Ceux qui ont eu le privilège de se rendre sur place en reviennent profondément émus: ce qui se passe en Patagonie relève pratiquement du miracle. Depuis peu, une fabuleuse Route des Parcs relie entre eux 17 parcs nationaux. Les 2800 kilomètres parcourent la pampa hérissée de graminées, sillonnent les zones marécageuses, relient des ferries pour enjamber les torrents, avec vue sur les volcans et glaciers aux loin. Malgré leur souffle coupé par les paysages extraordinaires, les connaisseurs sauront repérer, parmi moult raretés, l’alerce, ce cyprès local capable de vivre plus de 3000 ans. Les amateurs de faune seront ravis des vols d’aras chloroptères, ces grands oiseaux au plumage vert et rouge qui avaient disparu depuis des décennies dans la région. Et les aras ne sont pas les seuls à revivre sur ces terres: le condor et le puma ont récemment été réintroduits, au même titre que des dizaines d’espèces considérées comme éteintes, comme le fourmilier géant, le nandou de Darwin (cette sorte d’autruche que Charles Darwin cherchait partout dans les années 1830… avant de découvrir qu’on venait de la lui servir à dîner), le huemul, ce cerf du Sud andin. Une bonne fée veille sur ce poumon planétaire, sur ce havre naturel géant. Elle est américaine, il s’agit de Kristine McDivitt Tompkins, ancienne directrice générale de l’entreprise de vêtements de montagne Patagonia et directrice de la fondation Tompkins – la communauté environnementaliste mondiale l’appelle Kris. Son absolue détermination, sa vision optimiste et active ont permis d’acquérir, protéger, puis restituer au Chili et à l’Argentine plus 5 millions d’hectares de nature saine – soit un peu plus de la superficie de la Suisse –, le plus grand don jamais fait à un Etat par un particulier. L’Argentine et le Chili ont complété la mise et voilà une région protégée de plus de 15 millions d’hectares.

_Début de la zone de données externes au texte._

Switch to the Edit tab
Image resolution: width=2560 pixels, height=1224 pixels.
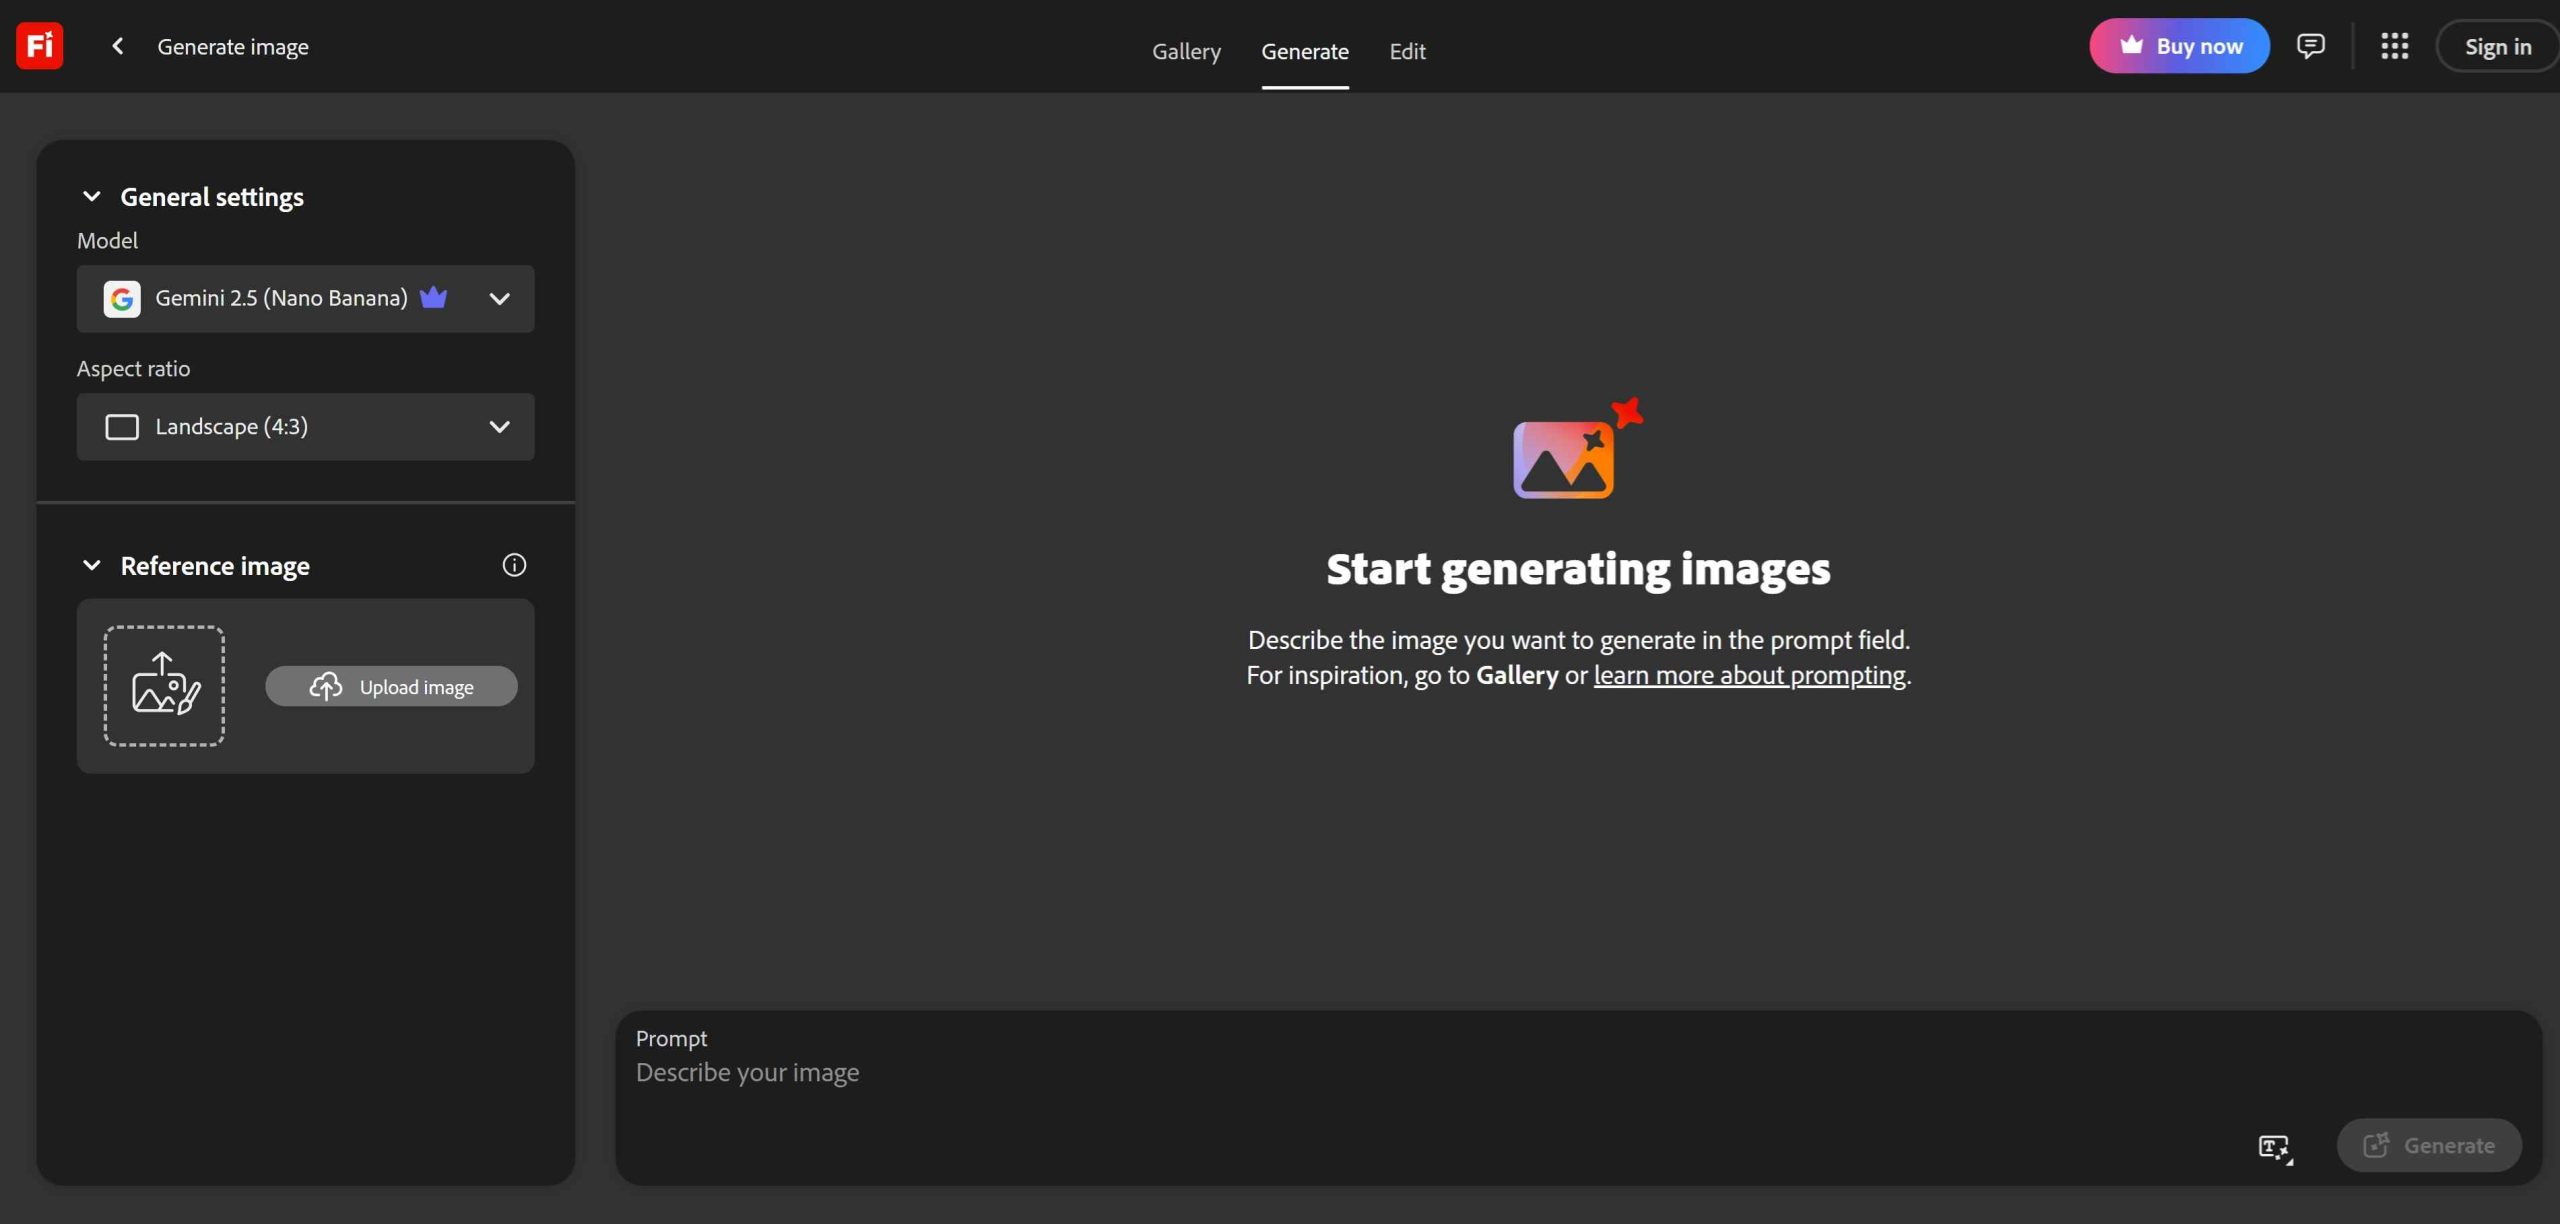tap(1406, 51)
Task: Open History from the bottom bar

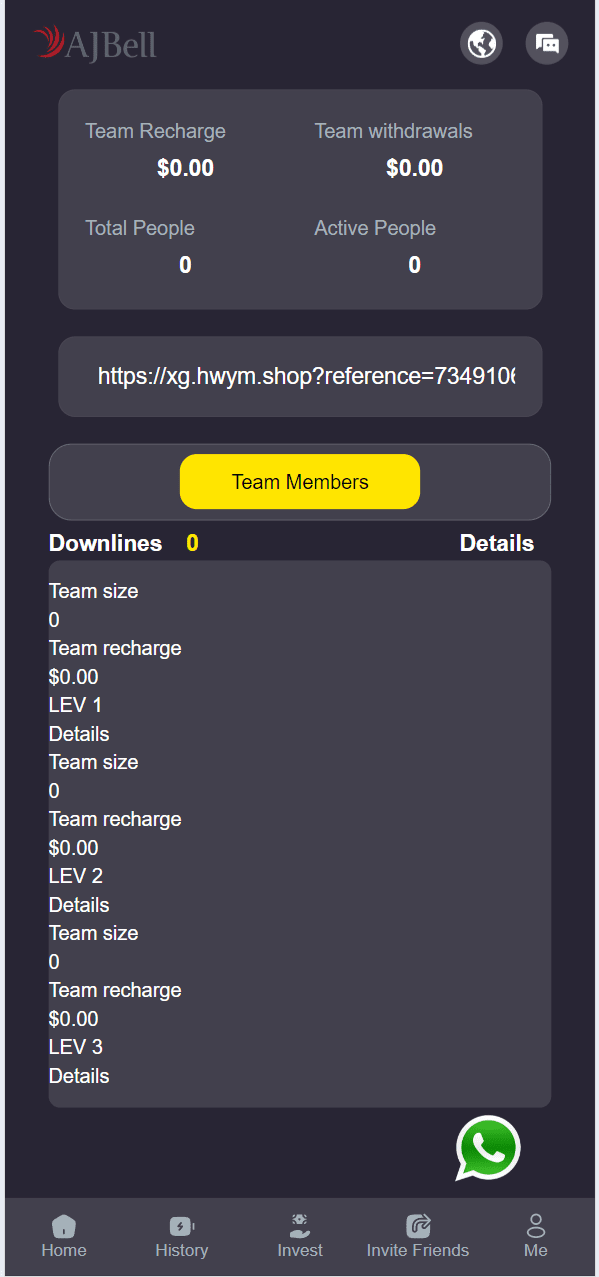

Au début de la croisade environnementale, en 1991, ils étaient deux: avec feu son mari Douglas, Kris a entrepris de lever des fonds pour racheter des terres agricoles, des fermes d’élevage, ces estancias dont le bétail dévorait le fragile écosystème. Ils ont persisté malgré la méfiance du gouvernement chilien d’alors. Persisté encore en associant la population locale à la cause, incitant les éleveurs d’hier à se reconvertir dans la conservation et le tourisme doux, expliquant pourquoi il fallait supprimer 400 kilomètres de clôtures, pourquoi il fallait faire garder les moutons par des chiens de berger et réintroduire le puma… La voie du salut pour ces terres abîmées, malmenées, surexploitées, appauvries? Le réensauvagement. Une approche par tâtonnements, qui ambitionne de restituer à la nature ses attributs perdus et de lui permettre de recréer ainsi les équilibres qui lui conviennent. Quand Doug est décédé lors d’un accident de kayak dans un fjord en 2015, Kristine Tompkins a continué seule.


Durant la première partie de sa vie, Kristine McDivitt a mené une vie en entreprise. Pas dans n’importe quelle entreprise tout de même: elle a fait partie de la toute première équipe de l’aventurier et alpiniste Yvon Chouinard, quand il a, en 1972, fondé Patagonia, marque californienne pionnière du bio et des textiles recyclés. Elle en est devenue directrice générale. C’est par le biais de l’exploration et du grand air qu’elle a rencontré Doug Tompkins, ami d’Yvon, lui aussi entrepreneur philanthrope, précurseur de l’écologie industrielle, fondateur des marques Esprit et North Face. Issu de la contre-culture des années 1960, le trio a abordé la cause de la nature dans une approche capitaliste: idées visionnaires, mais savoir-faire, approche systématique, qualité et efficacité. Le résultat est plus que probant. Yvon Chouinard, 83 ans, vient d’ailleurs de faire sensation, en septembre dernier, en annonçant qu’il cédait la totalité de ses actions à un trust qui percevra les dividendes du groupe Patagonia pour les réinvestir dans des projets environnementaux, ce qui en fera l’un des plus gros acteurs du secteur. Une manière, dit Chouinard, de «positionner l’entreprise en outil de transformation au service des causes auxquelles on croit». Kristine Tompkins soutient l’idée avec enthousiasme: «Je considère ce projet, créé par lui et sa famille, comme tectonique.»
Dans le genre qui fait bouger les plaques du manteau terrestre et les certitudes, Kristine Tompkins se pose aussi bien là. Quand, en 1991, à 41 ans, elle a quitté Patagonia (l’entreprise) pour Patagonia (la région), elle n’imaginait certainement pas qu’elle allait contribuer à inventer un nouveau modèle d’éco-affaires. Avec Doug, ils se décrivaient alors comme «réfugiés du monde de l’entreprise». L’univers qui est aujourd’hui issu de leur démarche de transfuge est proprement remarquable. En ce début 2023, infatigable, intrépide et toujours curieuse, Kristine Tompkins est partie d’Ushuaia, a traversé le cercle de l’Antarctique direction sud-ouest, la proue du bateau pointée vers la Nouvelle-Zélande. On a pu la suivre sur Instagram, au milieu des glaces, rayonnante de bonheur sous sa capuche. Mais avant de partir, elle a répondu, par écrit, à nos questions.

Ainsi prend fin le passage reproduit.